Meteor.Spinner.options = {
    lines: 13, // The number of lines to draw
    length: 10, // The length of each line
    width: 5, // The line thickness
    radius: 15, // The radius of the inner circle
    corners: 0.7, // Corner roundness (0..1)
    rotate: 0, // The rotation offset
    direction: 1, // 1: clockwise, -1: counterclockwise
    color: '#fff', // #rgb or #rrggbb
    speed: 1, // Rounds per second
    trail: 60, // Afterglow percentage
    shadow: true, // Whether to render a shadow
    hwaccel: false, // Whether to use hardware acceleration
    className: 'spinner', // The CSS class to assign to the spinner
    zIndex: 2e9, // The z-index (defaults to 2000000000)
    top: 'auto', // Top position relative to parent in px
    left: 'auto' // Left position relative to parent in px
};

The easiest way to use the Spinner package though is to integrate it with the Iron Router package.

How can we keep memory consumption low?

The first step is making sure you only publish the data you need (assuming you don’t need to go through too many contortions to get there).

This is good practice all around: not only will this use less resources for the connection between client and server, but it will also require less browser memory on the user’s computer. And as we’ve seen, it will also have a vital impact on server-side memory use, and thus how many online users each web node can support.

The second take away is that it becomes very important to consider how long users are connected for. Because even if a user isn’t doing anything (for example, having a browser tab open in the background), this will still result in a certain server load.

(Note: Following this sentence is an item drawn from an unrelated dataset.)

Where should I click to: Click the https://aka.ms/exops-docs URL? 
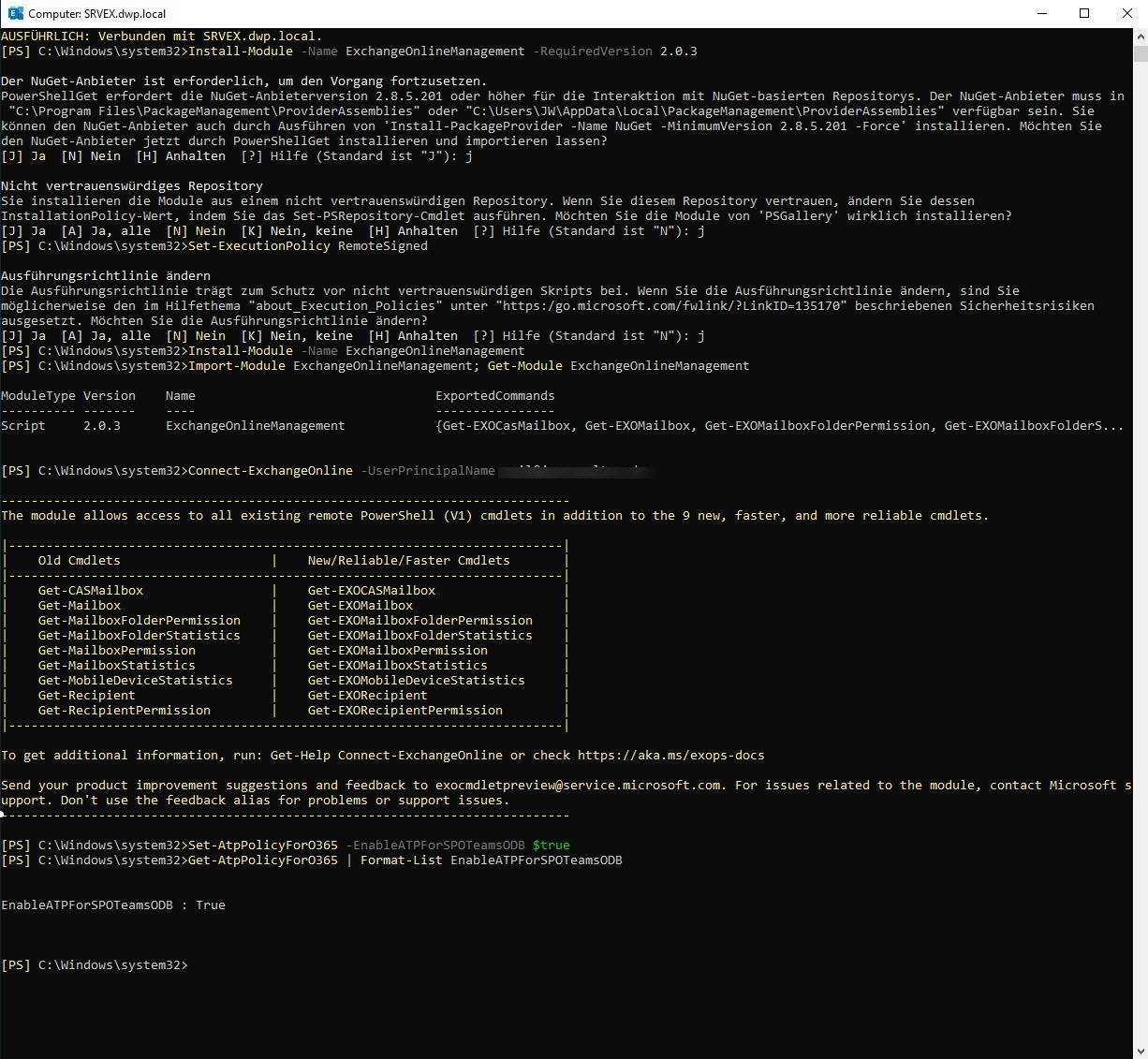pyautogui.click(x=670, y=755)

What are some scaling strategies?

  1. Attempting to minimize the number of unique-per-user subscriptions will allow Meteor to pool work across users as much as possible.
  2. Using simpler queries will usually mean there’s less work for Meteor to do to decide if a change affects it.
  3. Constraining your database writes (especially against heavily observed collections) will limit the amount of work Meteor needs to do to keep observers up to date.

There’s also a few monitoring tools that can help you get a better picture of your app’s performance and locate bottlenecks. One of them is the Server Info package, which provides a password protected URL to get stats on the current number of open LRSes against each collection.

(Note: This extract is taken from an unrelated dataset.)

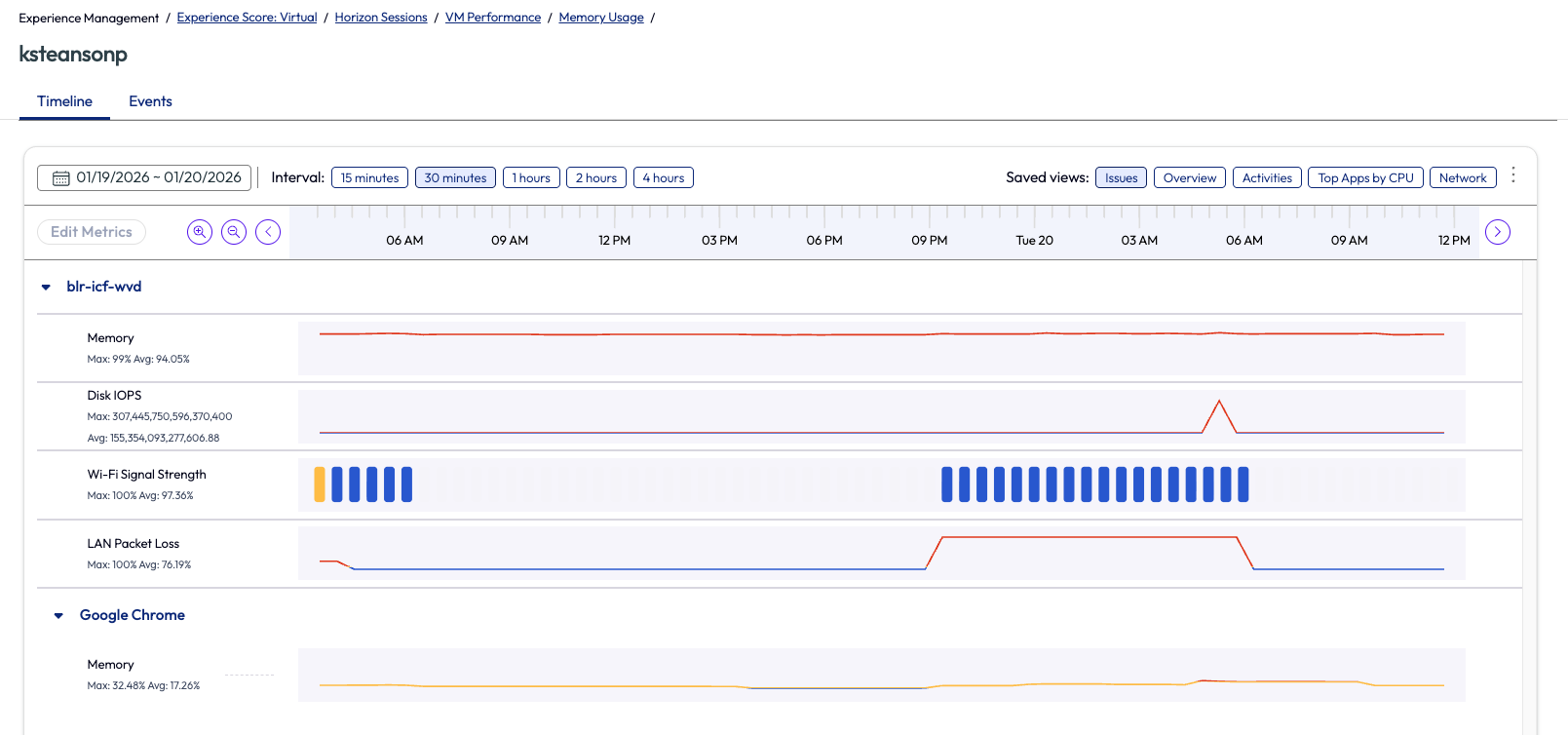The width and height of the screenshot is (1568, 735).
Task: Select the 4 hours interval
Action: [x=663, y=178]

The Facts package (part of the Meteor core since 0.7.0) is also a great tool to gather data about open observers, both polling and oplog-based. And keep an eye out as well for Arunoda’s very promising MeteorAPM performance monitoring service.

Finally, to test your app’s scalability, the best tool right now is Adrian Lanning’s Load Test.

It’s a good idea to put a caching server in front of Meteor. This will reduce the load on Meteor to serve static content. Node.js (where Meteor runs) does not work well when it comes to static file serving, so using a caching server improves performance. The caching server shouldn’t cache the first HTML page loaded from Meteor into the browser. This is the only HTML content Meteor loads, and it contains a JavaScript variable called serverId that is used to compare versions in hot code reload logic.

The first thing to optimize is database indexes. Meteor doesn’t auto-magically add indexes–they need to be added explicitly. Indexes can provide a large performance gain. Subscriptions and queries can also be optimized, with notable performance gains.

MongoDB is a core component of Meteor, so it needs to be prioritized where scaling and performance are concerned. Generally, MongoDB performs quite well. It supports both vertical and horizontal scaling. It can be run on a more powerful server, or use MongoDB sharding to scale horizontally. Although MongoDB comes with good sharding tools, care needs to be taken when using sharding.

Why should we ensure all publish function queries are supported by an Index?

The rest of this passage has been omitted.